The cloud model as implemented by the Ubuntu Enterprise Cloud is based on the golden image principle. Each system is based on a static image. The cloud infrastructure is then used to spawn new instances of a specific image. This is one of the characteristics of such an infrastructure: deploying new systems is easier, faster and cheaper. Potential resources are much larger than before.

However one of the issue with the golden image model is that over time there is a drift between running systems and the golden image. When a configuration update is made to the service the offline golden image also needs to be updated. Moreover a configuration management system is needed to push the changes to running systems.

Let's take the example of a web hosting infrastructure running 20 instances of an apache server. How would a new virtual host be defined?

With a configuration management system a new virtual host is defined in the central repository and the tool deploys the new virtual host definition to all running systems.

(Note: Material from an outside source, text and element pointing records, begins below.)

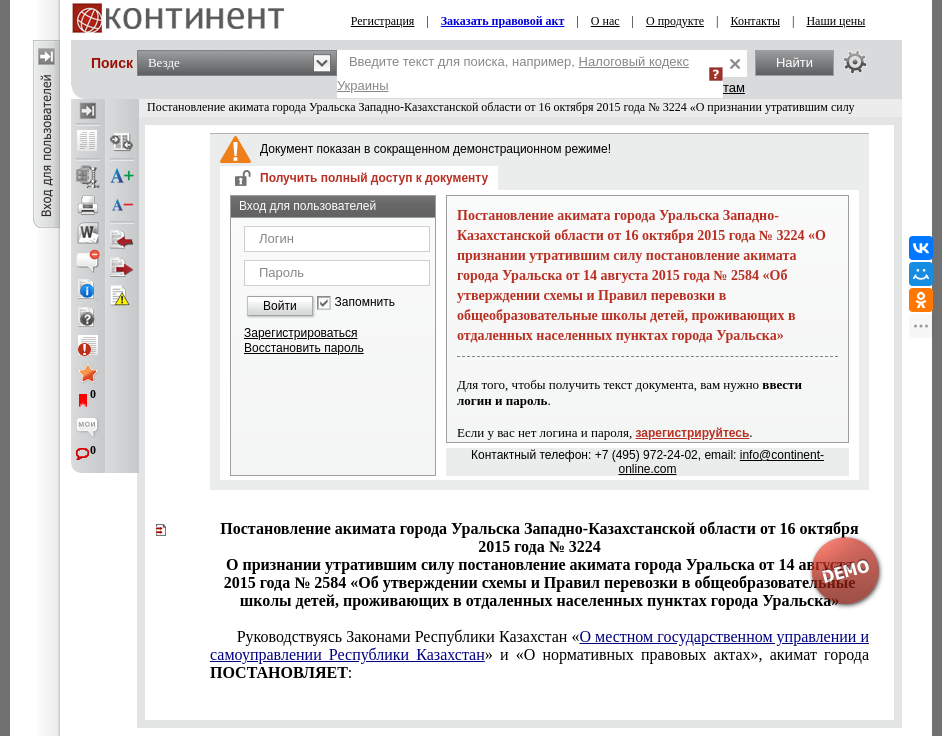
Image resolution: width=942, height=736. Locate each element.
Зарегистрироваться (300, 333)
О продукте (675, 21)
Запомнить (365, 302)
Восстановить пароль (304, 348)
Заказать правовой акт (503, 21)
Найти (794, 62)
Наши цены (835, 21)
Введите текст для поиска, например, (513, 73)
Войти (280, 306)
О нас (605, 21)
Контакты (755, 21)
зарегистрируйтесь (693, 433)
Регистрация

Applying the combination of the golden image feature with the ease of deployment provided by a cloud infrastructure would lead to defining the new virtual host in one running system, updating the golden image, spawning 20 new instances and swapping them with the old ones  in the web infrastructure.

It seems strange at first to re-bundle a new image and redeploy all of your servers just for a one-line configuration change. One reason may be that system re-installation has always been seen as a last resort option in a traditional infrastructure. This assumption is no longer true in the cloud with its fast and easy provisioning feature.

What are the advantages of the golden image pattern?


Rolling back a configuration change is much faster as both revisions of the service are running at the same time. System administrator don't need to learn another tool and can just use their standard ways of administrating a single server.

However some issues remain:

How about applying a configuration change to different golden images? A dozen of images still need to be booted and the change made everywhere. We're back to square one.  Configuration management tools have the concept of classes and each system will apply specific configurations according to the defined classes. This is done to avoid redundancy in configuration definition. Having just a set of golden images creates redundant configuration. However the amount of images to change is much smaller than dealing with hundreds of instances.

How about tracking changes between configuration? Most of the configuration management tools suggest to keep the central repository under revision control so that changes made to the environment can easily be tracked. With golden images we're lacking the tools to store multiple versions of golden images and perform image diffs: what is the difference between the running system and its base offline image, between two revisions of the same golden image, between two running systems? Having access to such tools would be very useful to system administrators to help the debugging process.

In conclusion configuration management tools have been used for some time by groups running big infrastructures with lots and lots of systems to manage. The dynamism of the cloud brings the same problems to its users even if they are only using a couple of instances to run their infrastructure. Configuration management tools should probably be considered as an essential tool when moving into the cloud.